━━ Data entries

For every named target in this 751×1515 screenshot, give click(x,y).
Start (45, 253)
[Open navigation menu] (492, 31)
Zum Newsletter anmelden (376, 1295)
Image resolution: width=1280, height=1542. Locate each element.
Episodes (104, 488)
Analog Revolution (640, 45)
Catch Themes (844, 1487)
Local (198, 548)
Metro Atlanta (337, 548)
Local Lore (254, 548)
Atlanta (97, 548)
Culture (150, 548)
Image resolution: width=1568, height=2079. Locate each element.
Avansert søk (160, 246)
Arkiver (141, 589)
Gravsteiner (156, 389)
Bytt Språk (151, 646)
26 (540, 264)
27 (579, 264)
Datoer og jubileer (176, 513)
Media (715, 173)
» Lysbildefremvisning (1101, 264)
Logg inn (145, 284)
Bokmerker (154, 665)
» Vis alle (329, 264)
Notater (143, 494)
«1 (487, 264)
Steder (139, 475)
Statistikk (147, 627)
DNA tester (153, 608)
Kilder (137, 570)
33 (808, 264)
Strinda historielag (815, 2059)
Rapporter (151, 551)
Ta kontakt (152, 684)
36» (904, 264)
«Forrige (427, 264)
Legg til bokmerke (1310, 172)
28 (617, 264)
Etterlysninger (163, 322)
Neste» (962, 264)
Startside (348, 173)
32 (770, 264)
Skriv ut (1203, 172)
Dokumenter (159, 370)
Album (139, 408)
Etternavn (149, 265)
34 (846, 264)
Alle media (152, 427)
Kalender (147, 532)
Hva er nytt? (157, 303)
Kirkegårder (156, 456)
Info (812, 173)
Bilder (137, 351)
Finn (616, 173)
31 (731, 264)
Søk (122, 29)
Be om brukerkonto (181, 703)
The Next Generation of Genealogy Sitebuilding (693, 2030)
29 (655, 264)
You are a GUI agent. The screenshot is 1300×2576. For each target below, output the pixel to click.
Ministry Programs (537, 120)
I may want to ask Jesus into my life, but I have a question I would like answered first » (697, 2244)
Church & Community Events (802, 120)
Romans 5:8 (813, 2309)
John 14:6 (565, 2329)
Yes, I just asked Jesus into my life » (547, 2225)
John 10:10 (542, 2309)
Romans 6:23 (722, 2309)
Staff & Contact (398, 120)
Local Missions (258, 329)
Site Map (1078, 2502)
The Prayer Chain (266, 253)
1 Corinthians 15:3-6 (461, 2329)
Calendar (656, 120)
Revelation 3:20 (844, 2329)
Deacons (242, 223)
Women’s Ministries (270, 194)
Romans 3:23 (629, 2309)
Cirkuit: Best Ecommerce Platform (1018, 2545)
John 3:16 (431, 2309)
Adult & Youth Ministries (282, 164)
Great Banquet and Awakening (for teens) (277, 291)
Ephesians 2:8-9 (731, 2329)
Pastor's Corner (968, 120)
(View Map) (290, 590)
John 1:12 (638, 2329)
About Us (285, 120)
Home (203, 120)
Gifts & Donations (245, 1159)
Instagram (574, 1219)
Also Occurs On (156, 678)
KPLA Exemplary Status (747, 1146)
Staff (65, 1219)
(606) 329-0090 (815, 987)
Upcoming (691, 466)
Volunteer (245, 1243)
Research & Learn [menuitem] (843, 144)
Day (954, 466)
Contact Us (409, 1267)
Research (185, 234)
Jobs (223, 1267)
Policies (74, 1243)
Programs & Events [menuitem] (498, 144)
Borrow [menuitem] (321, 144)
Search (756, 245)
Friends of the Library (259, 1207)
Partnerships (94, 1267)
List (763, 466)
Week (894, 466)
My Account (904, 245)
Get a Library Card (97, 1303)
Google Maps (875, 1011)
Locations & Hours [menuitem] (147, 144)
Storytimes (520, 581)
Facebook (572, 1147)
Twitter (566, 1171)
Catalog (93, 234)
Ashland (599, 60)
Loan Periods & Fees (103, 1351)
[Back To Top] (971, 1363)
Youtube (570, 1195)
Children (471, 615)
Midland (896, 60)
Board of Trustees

━━━━

What you are asked to do:
Pull out every line of the entries above that contains the string "Programs". Case counts.

The output:
Ministry Programs (537, 120)
Programs & Events [menuitem] (498, 144)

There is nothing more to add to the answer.